(Study material Opens)

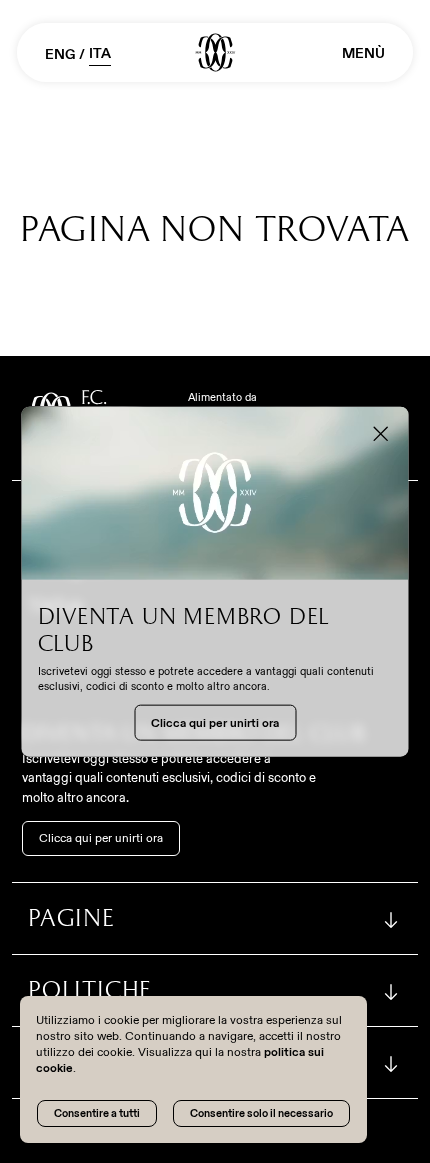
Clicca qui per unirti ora (101, 838)
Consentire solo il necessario (261, 1113)
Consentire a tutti (97, 1113)
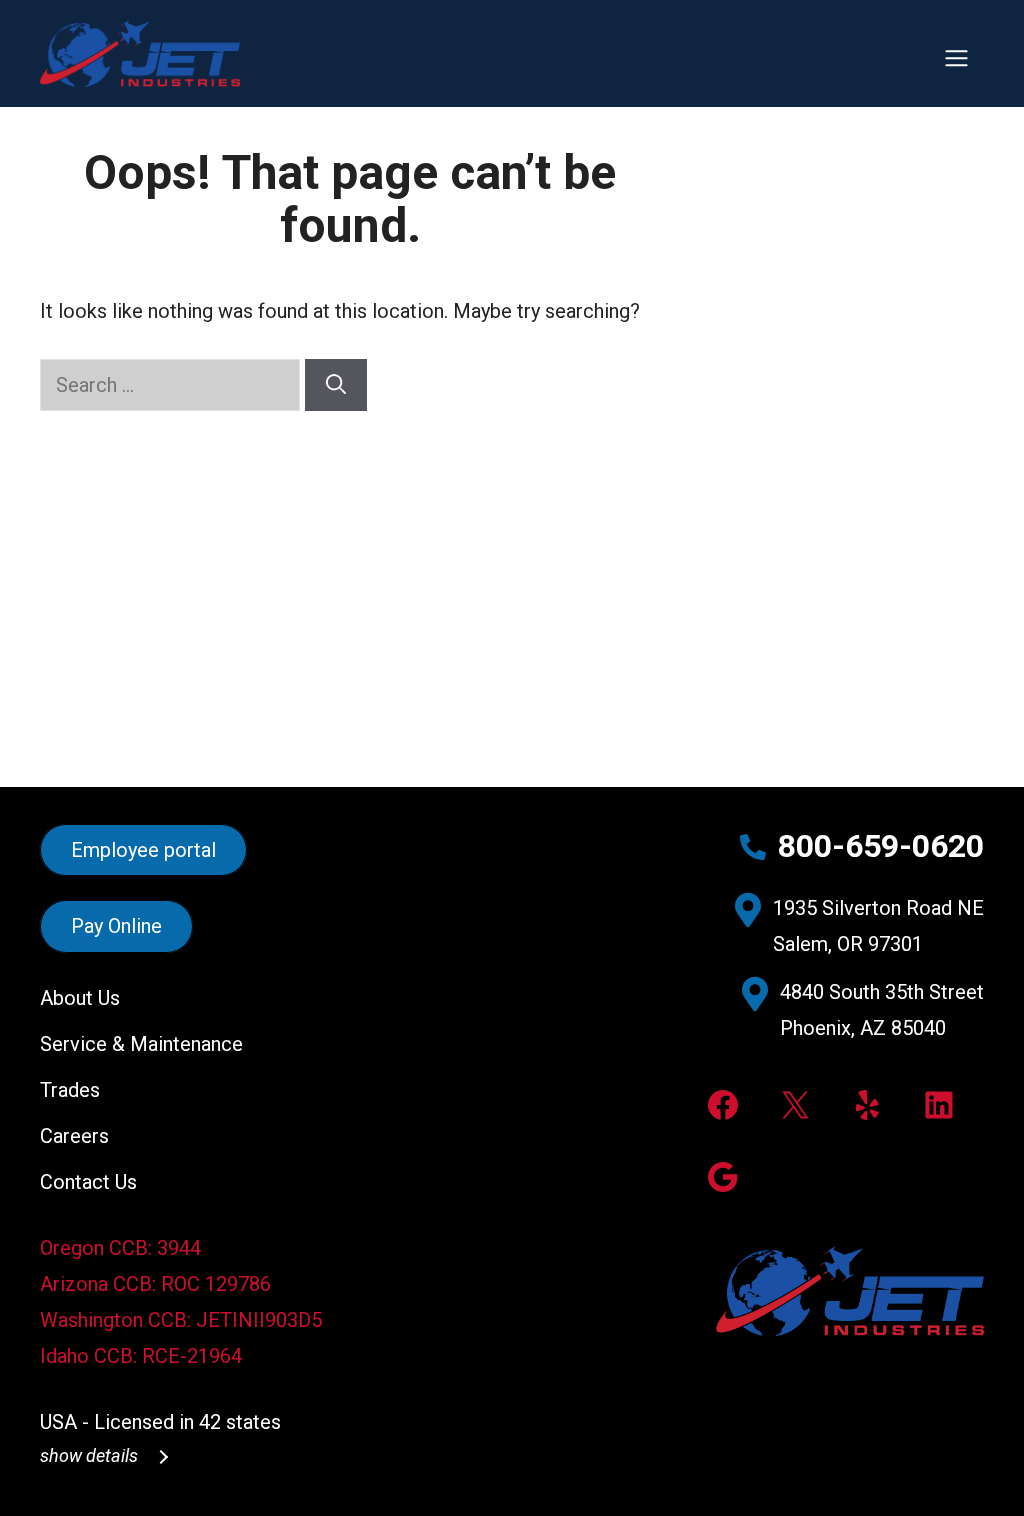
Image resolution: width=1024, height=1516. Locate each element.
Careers (74, 1136)
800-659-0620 (881, 846)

(Study material Closes)

### Task description
Leave the pictures out and print every record exactly.

### The answer
Clicca qui per unirti ora (101, 838)
Consentire solo il necessario (261, 1113)
Consentire a tutti (97, 1113)
Image resolution: width=1024, height=1516. Locate each element.
Careers (74, 1136)
800-659-0620 (881, 846)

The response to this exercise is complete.